Zum Artikel „Förderschüler haben kaum Chancen auf dem Arbeitsmarkt“ (TV vom 13. Oktober) und zum Leserbrief „Inklusion nicht nur Aufgabe der Schule(TV vom 23./24. Oktober):

Herr Schneider vertritt in seinem Leserbrief den Standpunkt, die UN-Behindertenrechtskonvention erfordere keine Abkehr vom deutschen Sondersystem der Förderschulen. Die Behindertenrechtskonvention geht allerdings davon aus, dass die allgemeine Schule das Bildungsangebot an die vorgefundene Vielfalt der Kinder anpassen muss und nicht das Kind sich an die vorgefundene Schule. Der Slogan „Kein Kind wird zurückgelassen“ muss ergänzt werden durch „Kein Kind wird weggeschickt“. Es geht also nicht darum, Förderschulen einfach abzuschaffen, sondern sie zu überwinden. Das ist die Aufgabe des allgemeinen Schulsystems. Nur so ist das Bildungsangebot hochwertig und inklusiv, wie der UN-Fachausschuss für die Rechte von Menschen mit Behinderungen an die Adresse Deutschlands festgestellt hat.

Mit Artikel 24 der UN-Behindertenrechtskonvention verpflichtet sich Deutschland als Vertragsstaat nämlich zu zweierlei: Einerseits muss ein hochwertiges inklusives Bildungssystem auf allen Ebenen geschaffen werden – von der Kita bis zum lebenslangen Lernen. Dazu müssen alle allgemeinen Schulen in die Lage versetzt werden, Kindern mit unterschiedlichsten Lernausgangslagen gerecht zu werden.

Dieser Systemumbau erfordert Zeit, selbst dann, wenn er zielgerichtet und planvoll vorangetrieben wird, wovon bisher leider nicht die Rede sein kann. Es gibt in Deutschland keinen Ort, keine Struktur der Entscheidungsfindung und Prozesssteuerung, die in der Lage wäre, diese große Konversionsaufgabe verbindlich anzugehen. Als Erstes muss also gefordert werden, dass Bund und Länder sich auf eine solche Struktur einigen, unter Beteiligung der Kommunen (als Schulträger und Träger der Sozial- und Jugendhilfe) und aller anderen Akteure. Ziel wäre ein gemeinsamer verbindlicher, mit Zeitlinien versehener und finanzierter Plan mit der Möglichkeit, die Fortschritte im Prozess zu überprüfen. Andererseits muss jedem Kind der Zugang zu einer allgemeinen Schule schon jetzt gewährt werden mit so genannten angemessenen Vorkehrungen.

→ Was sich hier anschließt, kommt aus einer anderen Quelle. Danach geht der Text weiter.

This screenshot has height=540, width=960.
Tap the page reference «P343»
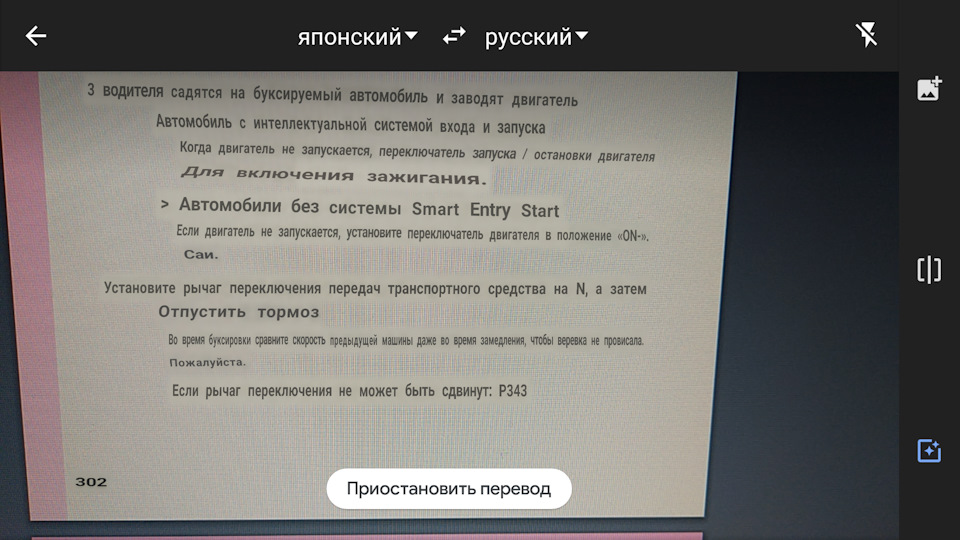pos(511,391)
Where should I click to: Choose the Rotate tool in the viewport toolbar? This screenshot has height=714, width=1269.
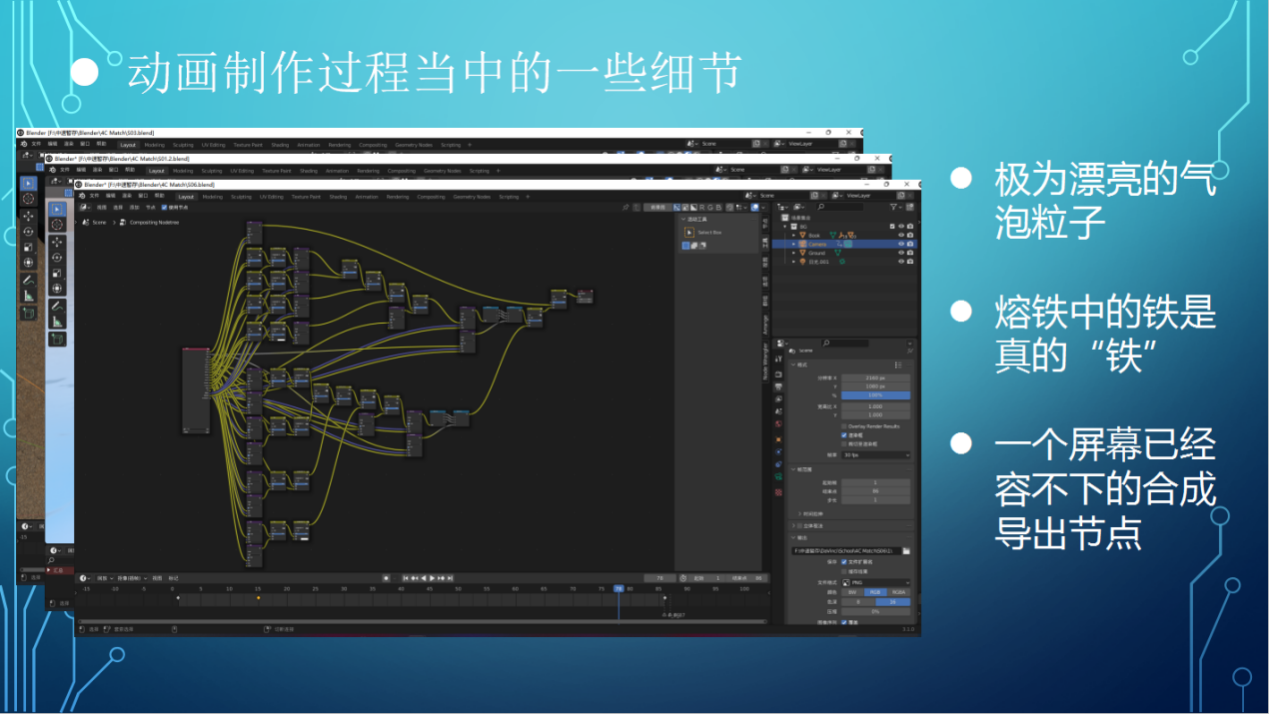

Die Konvention stellt klar, dass die Verweigerung angemessener Vorkehrungen eine Diskriminierung ist (Artikel 2 und 5). Wenn ein Kind auf eine Förderschule verwiesen wird, weil an der örtlichen Schule die Bedingungen nicht stimmen, dann wird dieses Kind damit diskriminiert.

In Rheinland Pfalz gibt es leider nur eine begrenzte Anzahl von „Plätzen“ an Schwerpunktschulen. Sind diese belegt, werden alle anderen Kinder mit Förderbedarf (die ebenfalls ein Recht auf hochwertige inklusive Bildung haben) auf Förderschulen verwiesen. Hier kommt auch das Land Rheinland Pfalz seinen Verpflichtungen aus der UN-Behindertenrechtskonvention nicht nach.